When Iryna Meden began working as a trolley-bus driver in the port city of Odesa two decades ago, she was one of very few women in a male-dominated profession. Now, she says, more than half her colleagues are female and she no longer stands out. “A lot of men were mobilized,” said Meden.
With human resources increasingly scarce, companies are also looking to retain employees returning from the war. Reintegrating veterans is a “top priority” for Ukraine’s largest steelmaker Metinvest, its head of human resources Tetiana Petruk said. The company has already retrained some female employees to take on roles previously done by men, but it isn’t enough.
“If someone thinks women are queuing up outside our plants, this is a mistake,” Petruk said.
Ruslana Goryanska was working as a manicurist when she saw an advertisement on Facebook seeking women to work at the local coal mine run by Ukraine’s largest private energy company, DTEK. She applied without telling her husband, who also works there. He was “very surprised” when Goryanska told him she had been offered a job.

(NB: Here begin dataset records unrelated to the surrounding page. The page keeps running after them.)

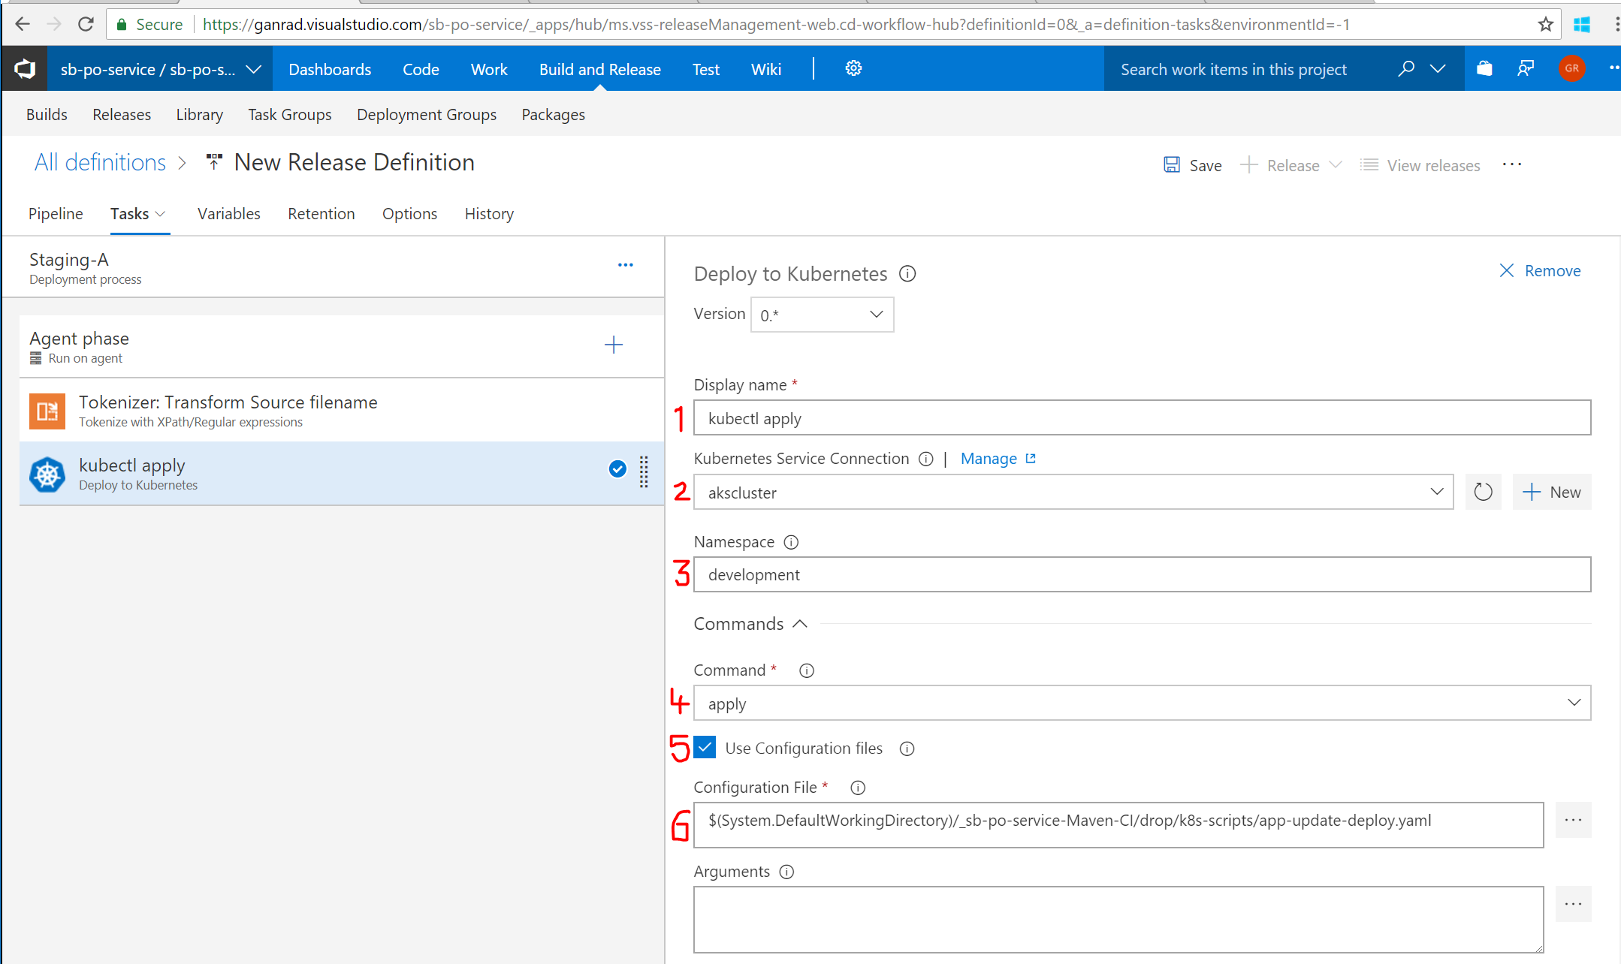Viewport: 1621px width, 964px height.
Task: Open the Build and Release menu
Action: [599, 69]
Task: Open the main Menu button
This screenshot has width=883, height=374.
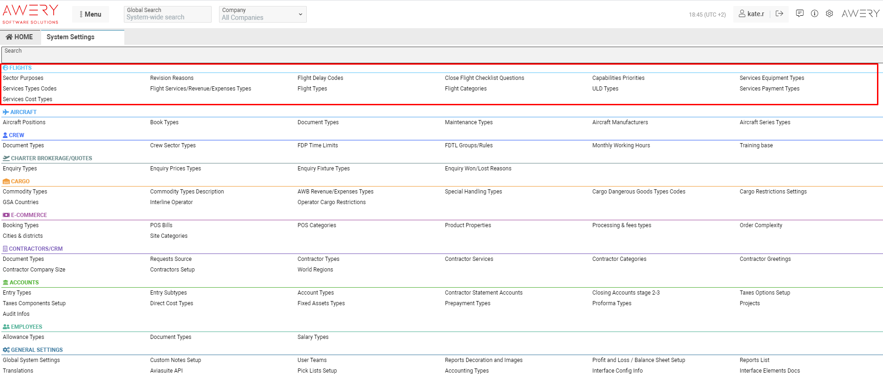Action: click(x=91, y=14)
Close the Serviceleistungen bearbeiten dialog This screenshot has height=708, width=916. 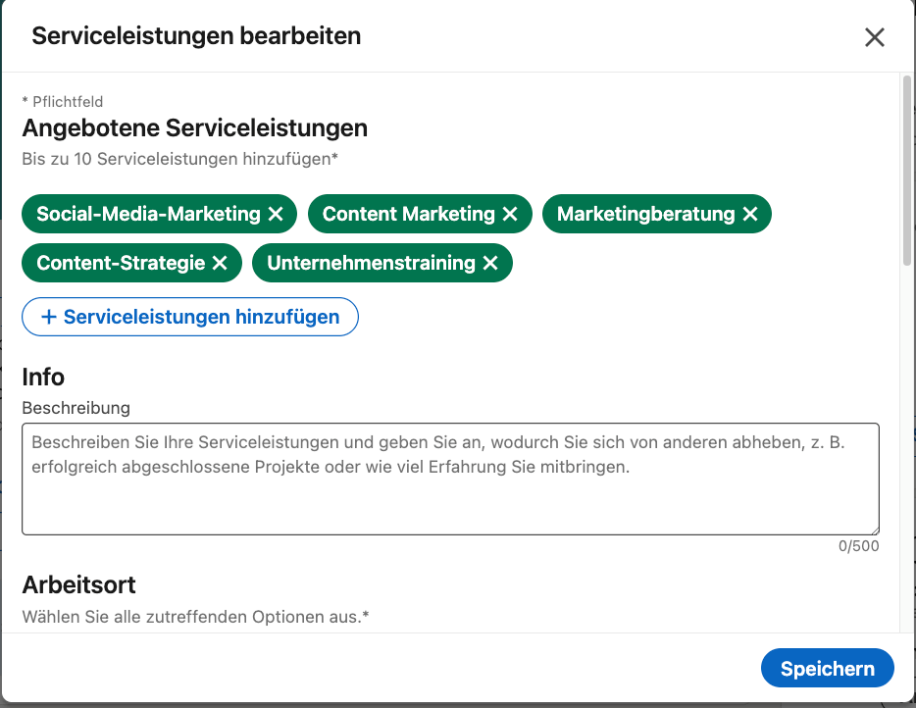(x=874, y=37)
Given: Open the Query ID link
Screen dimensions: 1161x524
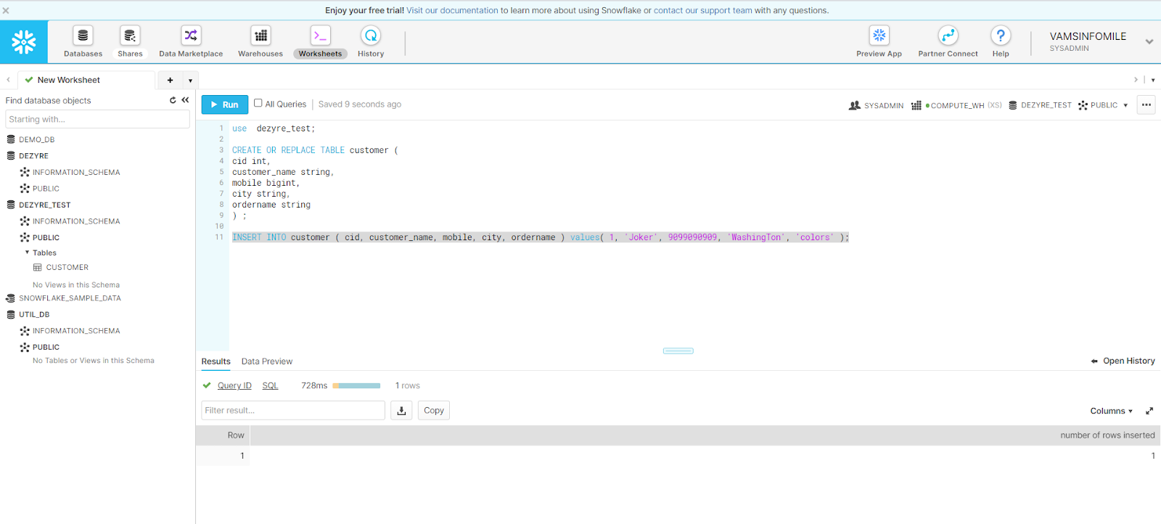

The 36-year-old leaves her 11-year-old son at home to study online while she goes to work the morning shift, clipping a head lamp to her hard hat. She passes by men emerging from the night shift, their faces grimy with coal dust, before descending over 750 feet below ground.
As an operator along a section of the mine, Goryanska is responsible for ensuring a conveyor belt of coal runs smoothly along an almost 4,000-foot stretch of the mine.
Her manager, Andriy Chornomaz, was surprised when he learned that women would be joining his shift, but he was ready to accept any help. Almost half of the men on his team went to war after Russia invaded, and the remaining 80 had to work double shifts to keep the mine operating.
“This position doesn’t involve hard physical labor, but it’s still vitally important,” Chornomaz said of Goryanska’s role.
For Goryanska, the benefits are clear: She earns twice as much as she did at the beauty salon for half the number of hours. The job also gives her a greater sense of purpose. “I feel that I am doing something really important,” she said.
Overall, there are 600 women now working at the mine—both above and below ground—compared with 500 before the war. But chief engineer Oleksandr Aksyonov said he wasn’t looking to establish new norms. “I think women still should work in safer places.”
The longer the war goes on, however, the less reversible change may be. “Unfortunately, a lot of men won’t come back at all and many will return disabled, so we should be prepared to take on more responsibility,” Goryanska said.
Several months after starting her new job, Goryanska returned to the salon where she used to work and told the hair stylist there about it. After hearing about her experience, the hair stylist quit and went to work in the mines too.